Markets regulator Sebi on Tuesday said trading and clearing members should compulsorily collect upfront certain margins from their clients in the cash segment.
Markets regulator Sebi on Tuesday said trading and clearing members should compulsorily collect upfront certain margins from their clients in the cash segment. The watchdog has issued a circular on ‘Collection and reporting of margins by Trading Member (TM) /Clearing Member (CM) in Cash Segment’ and certain provisions would come into force from January 1, 2020, and the rest from April 1, 2020.
“Henceforth, like in derivatives segment, the TMs/CMs in cash segment are also required to mandatorily collect upfront VaR margins and ELM from their clients,” it said. TMs and CMs would have time till ‘T+2’ (trading day plus two) working days to collect margins from their clients. The requirement would not be applicable for VaR (Value at Risk) margin and ELM (Extreme Loss Margin). Clients must ensure that the VaR margins and ELM are paid in advance of trade and other margins are paid as soon as margin calls are made by the stock exchanges, TMs or CMs.
“The period of T+2 days has been allowed to TMs/CMs to collect margin from clients taking into account the practical difficulties often faced by them only for the purpose of levy of penalty and it should not be construed that clients have been allowed 2 days to pay margin due from them,” Sebi said.

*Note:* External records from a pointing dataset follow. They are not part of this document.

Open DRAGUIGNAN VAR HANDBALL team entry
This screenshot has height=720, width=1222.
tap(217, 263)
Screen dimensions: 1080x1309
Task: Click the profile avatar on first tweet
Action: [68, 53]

TMs and CMs would be exempted from collecting upfront margins from the institutional investors carrying out business transactions and in cases where early pay-in of securities is made by the clients. “If the TM/CM had collected adequate initial margins from the client to cover the potential losses over time till pay-in, he need not collect MTM (Mark to Market) from the client,” it added.
Like in derivatives segments, TMs and CMs have to report to stock exchange about the actual short-collection or non-collection of all margins from clients. These requirements would come into effect from January 1, 2020. A penalty structure would also be in place to deal with instances of short-collection or non-collection of margins as well as for false or incorrect reporting of margin collection from the clients by TMs and CMs.
“For short-collection/ non-collection of client margins, the stock exchanges shall take the disciplinary action… for false/ incorrect reporting of margin collection from the clients by TMs/CMs, the stock exchanges shall take disciplinary action…,” the regulator said. This would come into force from April 1, 2020. According to Sebi, the circular pertains to VaR, ELM, MTM, delivery, special/ additional or any other margin that has to be collected from the clients.